Aerial view of town near a large hill.
Photo Credit: K.K. Thornsley/U.S. Navy
McMurdo Station in the 1970s.

A loosely defined job structure wasn’t the only difference between now and then. According to Rae, 1979 was only the second year that H&N had hired women to work in Antarctica. Out of a total population of 913, there were only 23 women in McMurdo that year. Thirteen of them worked for H&N, while the rest were scientists or NSF employees.

It was a bit strange being such a small part of the population, and a recent part at that. (The first women arrived at McMurdo in 1969.) A few of the men groused that women didn’t belong in Antarctica, and sexism was rampant.

“It wasn’t easy,” Jules says. It was a struggle to get opportunities for advancement, especially in what were considered “non-traditional” fields for women, but, “I never felt like I wasn’t safe.” H&N also had a rule that the women weren’t allowed to have boyfriends on the Ice, but many of them did anyway.

All the women were housed on the upper floor of the relatively luxurious Mammoth Mountain Inn (though a couple, including Jules, went to South Pole for a few weeks).

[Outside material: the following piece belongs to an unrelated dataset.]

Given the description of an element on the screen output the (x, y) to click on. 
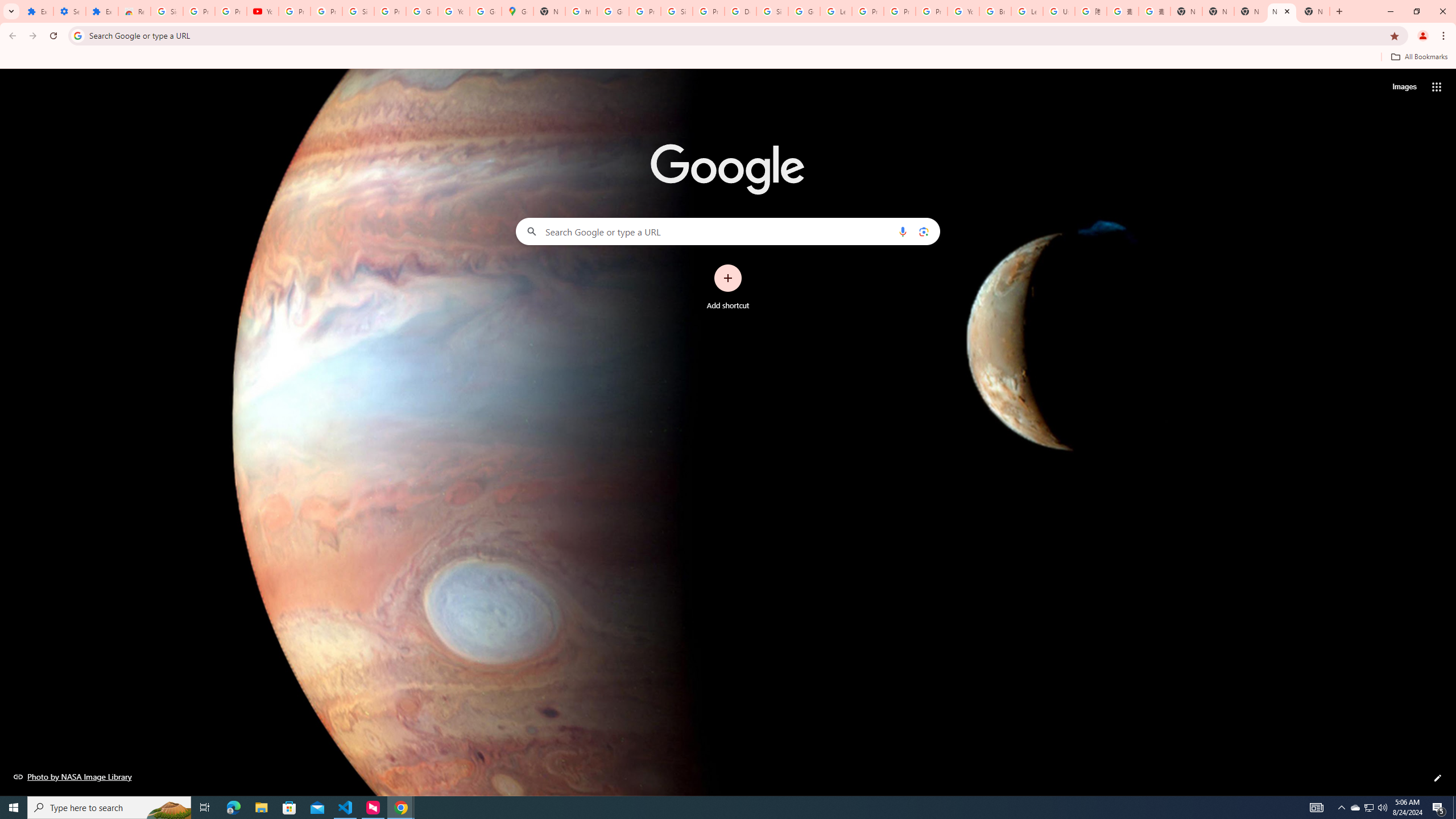
Bookmarks (728, 58)
Extensions (37, 11)
New Tab (1185, 11)
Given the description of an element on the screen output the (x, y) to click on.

Most men lived in Jamesways or T-5s, both of which were distinctly down-market. Rob was one of the lucky ones housed in the USARP Hotel. Or perhaps not so lucky. Though it seemed much more upscale than the Jamesways, it was decidedly less comfortable. His room was so cold that beer consistently froze.

During that 1979-80 austral summer, there were 461 military and 147 civilian support personnel in McMurdo. All four of the ’79 alumni recalled that civilians and military personnel didn’t mingle much, but when they did, everyone seemed to get along.